Selling and Administrative Expense Selling and administrative expense was 25.5% of revenues for the second quarter and 25.8% for the six-month period, compared with 26.8% and 26.7%, respectively, for the prior years periods. Aggregate expenses for the current period reflect increases in base spending of $10 million, in line with inflation, in expenses related to the BGM initiative of $7 million and in share-based compensation expense of $5 million. These increases in selling and administrative expense were partially offset by proceeds from an insurance settlement of $10 million received in connection with the Companys previously owned latex glove business and a favorable foreign exchange impact of $9 million. Aggregate expenses in the six-month period reflect increases in share-based compensation expense of $21 million, in base spending of $16 million, in line with inflation, and in expenses related to the BGM initiative of $15 million. These increases were partially offset by proceeds from insurance settlements of $17 million, as further discussed above, and a favorable foreign exchange impact of $14 million. Selling and administrative expense as a percentage of revenues is expected to decrease, on a reported basis, by about 40 basis points in fiscal 2006.
Research and Development Expense Research and development expense was $129 million, or 8.9% of revenues for the second quarter, compared with the prior years amount of $66 million, or 4.8% of revenues. Research and development expense was $198 million, or 6.9% of revenues for the six-month period in the current year, compared with the prior years amount of $128 million, or 4.8% of revenues. The in-process research and development charge of $53 million associated with the GeneOhm acquisition was recorded to research and development expense in the three and six-month periods of 2006, respectively. Research and development expenditures also reflect increased spending for new programs in each of our segments for the three and six-month periods of 2006. We anticipate research and development expense to increase, on a reported basis, about 33% for fiscal 2006, including the in-process research and development charge.
Non-Operating Expense and Income Interest expense increased to $20 million in the second quarter and $37 million in the six-month period compared with $13 million and $27 million, respectively, for the prior years periods. These increases reflect higher debt levels and the impact of higher interest rates on floating rate debt and on interest rate swap transactions, consisting of fair value hedges of certain fixed-rate debt instruments, under which the difference between fixed and floating interest rates is exchanged at specified intervals. Interest income increased to $17 million in the second quarter and $32 million in the six-month period from $8 million and $14 million, respectively, in the prior years periods. These increases reflect higher interest rates and cash balances.
18
Income Taxes The income tax rate was 33.9% for the second quarter. The six-month tax rate was 30.0% compared with the prior years rate of 21.8%. The increase is principally due to the lack of a tax benefit related to the acquired in-process research and development charge associated with the GeneOhm acquisition. The six-month rate reflected a provision of approximately 0.3% relating to proceeds received from insurance settlements, as further discussed above. The prior years rate reflected an estimated 2.3% benefit due to the reversal of tax reserves in the first quarter in connection with the conclusion of tax examinations in four non-U.S. jurisdictions. The Company expects the reported tax rate for the full year to be approximately 27%.

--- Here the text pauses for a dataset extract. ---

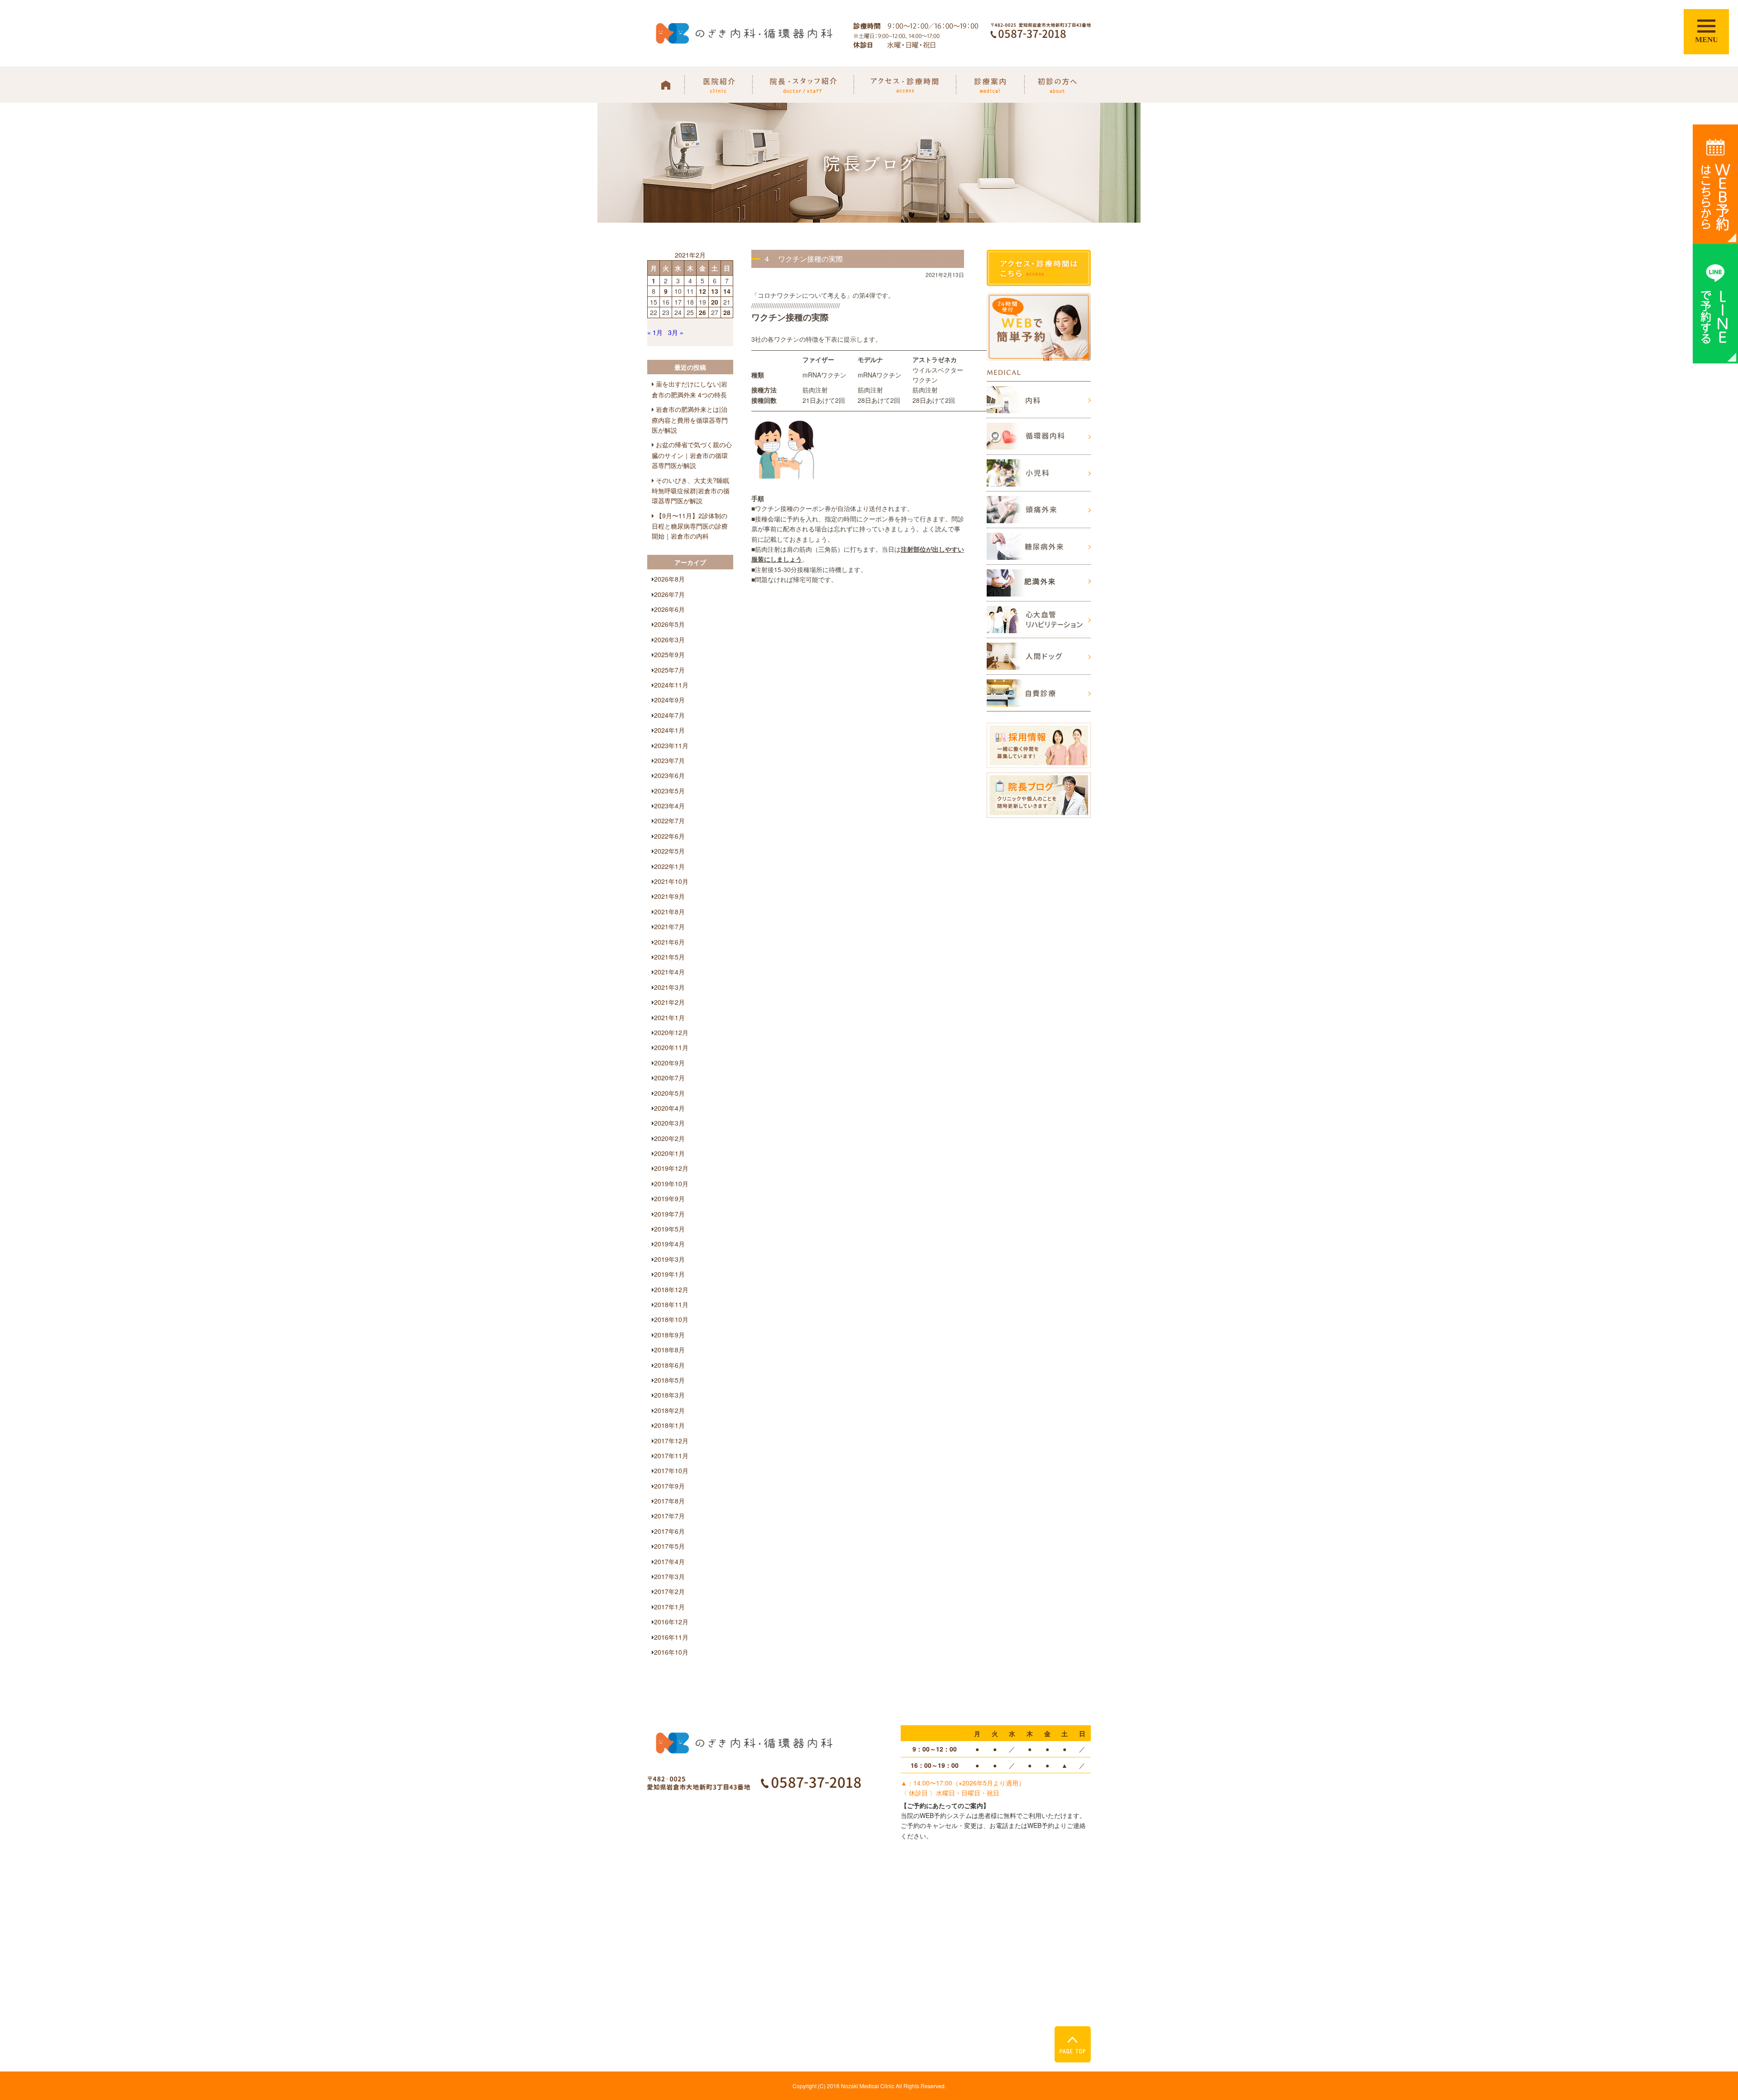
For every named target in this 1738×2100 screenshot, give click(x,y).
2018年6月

Income from Continuing Operations and Diluted Earnings Per Share from Continuing Operations Income from continuing operations and diluted earnings per share from continuing operations for the second quarter of 2006 were $156 million and 60 cents, respectively. This compared with income from continuing operations and diluted earnings per share from continuing operations for the prior years second quarter of $187 million and 71 cents, respectively. The in-process research and development charge associated with the GeneOhm acquisition reduced income from continuing operations for the current quarter by $53 million and diluted earnings per share from continuing operations by 21 cents. Proceeds from an insurance settlement increased income from continuing operations for the current quarter by $10 million and diluted earnings per share from continuing operations by 2 cents. For the six-month periods, income from continuing operations and diluted earnings per share from continuing operations were $374 million and $1.45, respectively, in 2006, which reflected the in-process research and development charge, and $381 million and $1.45, respectively, in 2005. Proceeds from insurance settlements increased income from continuing operations in the six-month period by $17 million and diluted earnings per share from continuing operations by 4 cents. The prior years six-month period included the effect of the reversal of tax reserves, as further discussed above, which increased income from continuing operations by $11 million and diluted earnings per share from continuing operations by 4 cents.

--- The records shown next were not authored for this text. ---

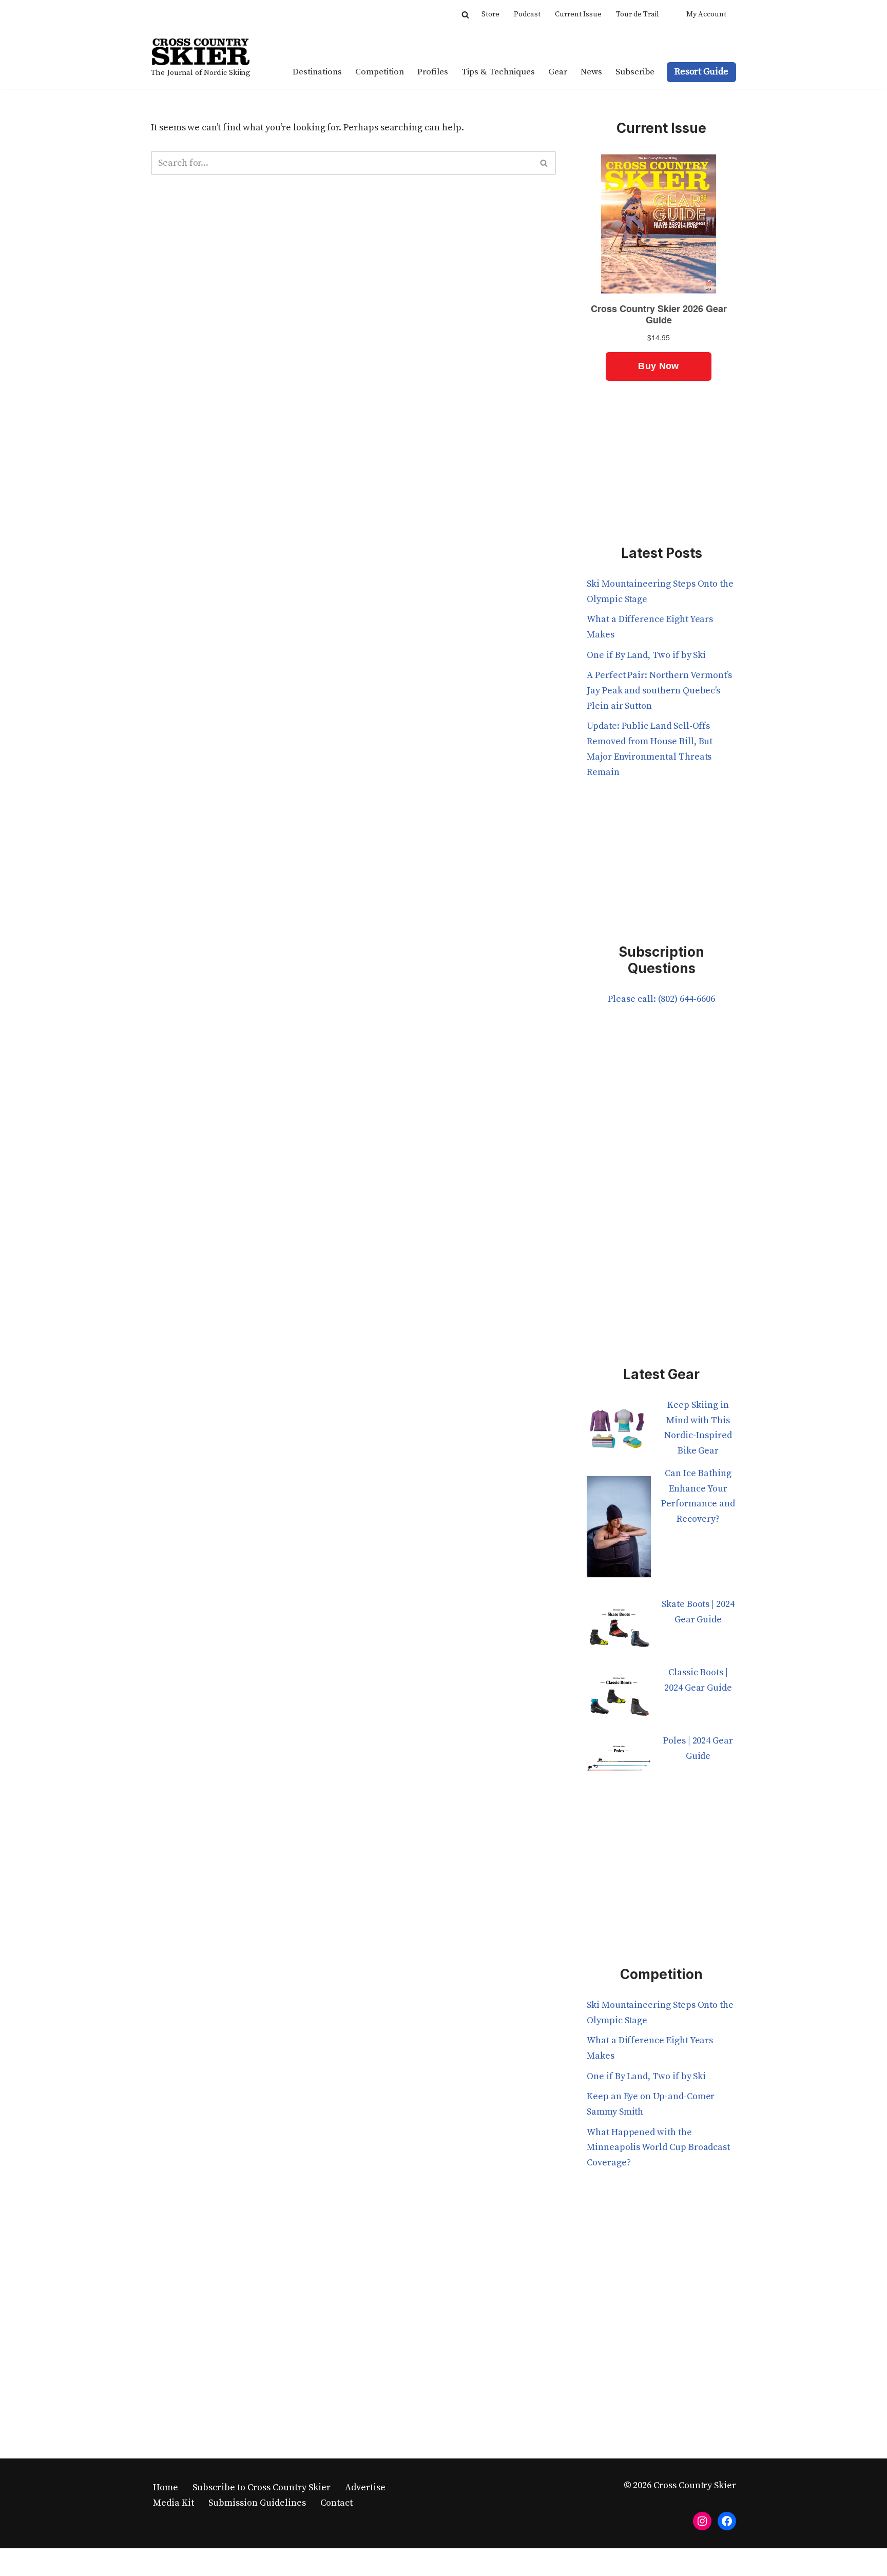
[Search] (465, 14)
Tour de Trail (637, 14)
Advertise (365, 2487)
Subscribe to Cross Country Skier (261, 2487)
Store (490, 14)
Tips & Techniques (498, 72)
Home (165, 2487)
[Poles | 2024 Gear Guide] (619, 1767)
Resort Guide (701, 72)
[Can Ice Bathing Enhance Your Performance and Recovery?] (619, 1531)
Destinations (317, 72)
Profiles (432, 72)
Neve (161, 2562)
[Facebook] (727, 2521)
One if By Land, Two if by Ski (646, 655)
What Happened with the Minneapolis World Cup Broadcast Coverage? (658, 2147)
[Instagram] (702, 2521)
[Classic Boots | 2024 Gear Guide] (619, 1699)
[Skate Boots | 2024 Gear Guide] (619, 1631)
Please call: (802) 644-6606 (661, 999)
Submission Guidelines (257, 2503)
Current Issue (578, 14)
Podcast (527, 14)
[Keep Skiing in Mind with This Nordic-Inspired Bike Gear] (619, 1432)
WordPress (251, 2562)
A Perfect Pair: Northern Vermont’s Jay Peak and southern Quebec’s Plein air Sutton (659, 690)
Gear (557, 72)
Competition (379, 72)
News (591, 72)
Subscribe (634, 72)
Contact (336, 2503)
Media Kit (173, 2503)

Liquidity and Capital Resources Net cash provided by continuing operating activities, which continues to be our primary source of funds to finance operating needs and capital expenditures, was $380 million during the first six months of fiscal 2006, and $462 million in the same period in fiscal 2005. The decrease to the change in working capital of $228 million in the first six months of fiscal 2006, as compared to the prior years period of $83 million, was primarily due to a decrease in accounts payable and accrued expenses. Net cash provided by operations in the current period was reduced by a change in the pension obligation of $105 million, which reflected a discretionary cash contribution of $150 million in the first quarter of 2006.
Net cash used for continuing investing activities for the first six months of the current year was $433 million, compared to $159 million in the prior year period. The current year amount reflects $230 million of cash paid for the GeneOhm acquisition. Capital expenditures were $151 million in the first six months of fiscal 2006 and $108 million in the same period in fiscal 2005. We expect capital spending for fiscal 2006 to be in the $400 million range.

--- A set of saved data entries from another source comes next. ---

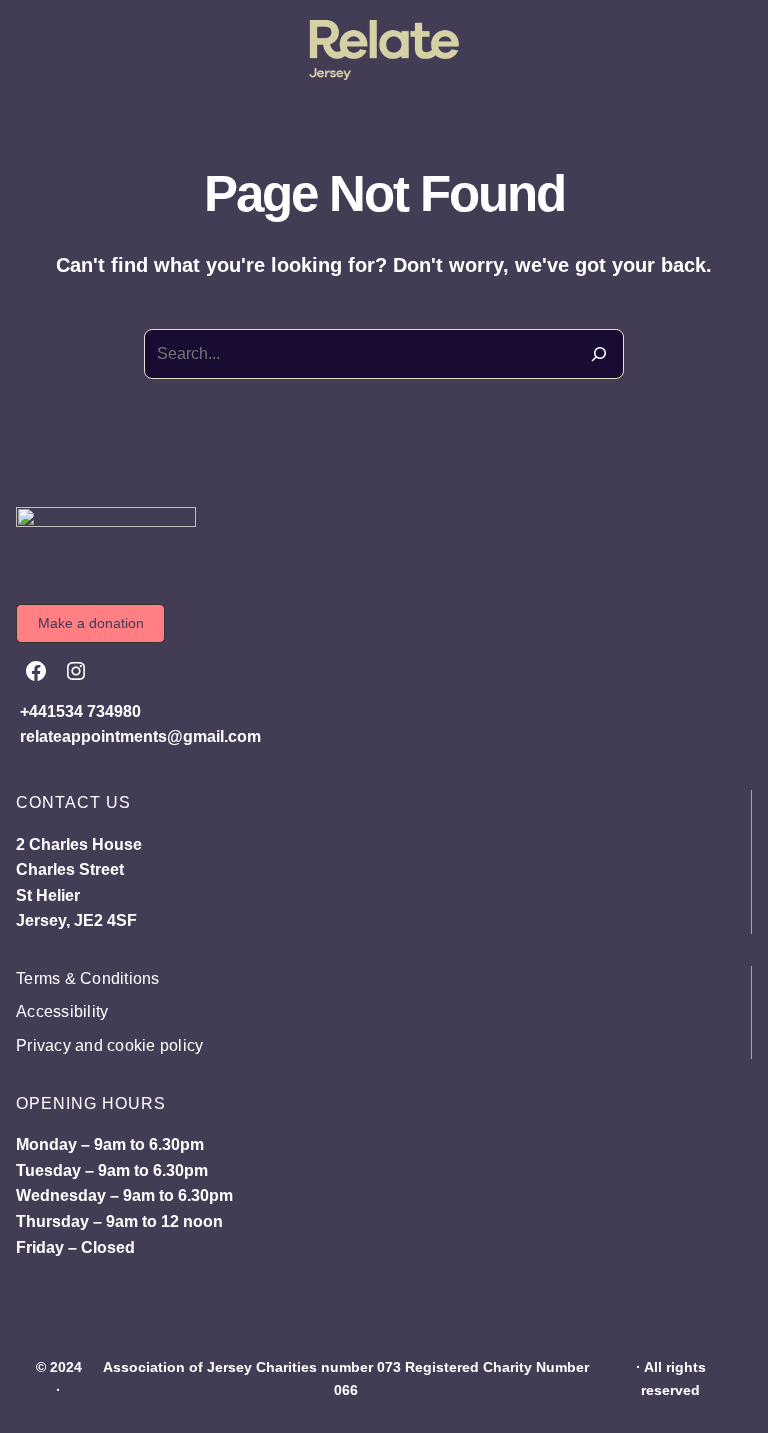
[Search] (599, 354)
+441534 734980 (80, 711)
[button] (90, 623)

Net cash used for continuing financing activities in the first six months of the current year was
19
$211 million, compared to $206 million in the prior year period. As of March 31, 2006, total debt of $1.3 billion represented 25.7% of total capital (shareholders equity, net non-current deferred income tax liabilities, and debt), versus 27.3% at September 30, 2005. Short-term debt increased to 24% of total debt at the end of the six month period, from 16% at September 30, 2005.
For the first six months of the current and prior year, the Company repurchased approximately $225 million of its common stock. At March 31, 2006, approximately 0.7 million common shares remained available for purchase pursuant to a repurchase program for 10 million shares authorized by the Board of Directors (the Board) in November 2004. The Board authorized an additional repurchase program for 10 million shares in November 2005. Stock repurchases were offset, in part, by the issuance of common stock from treasury due to the exercising of stock options by employees.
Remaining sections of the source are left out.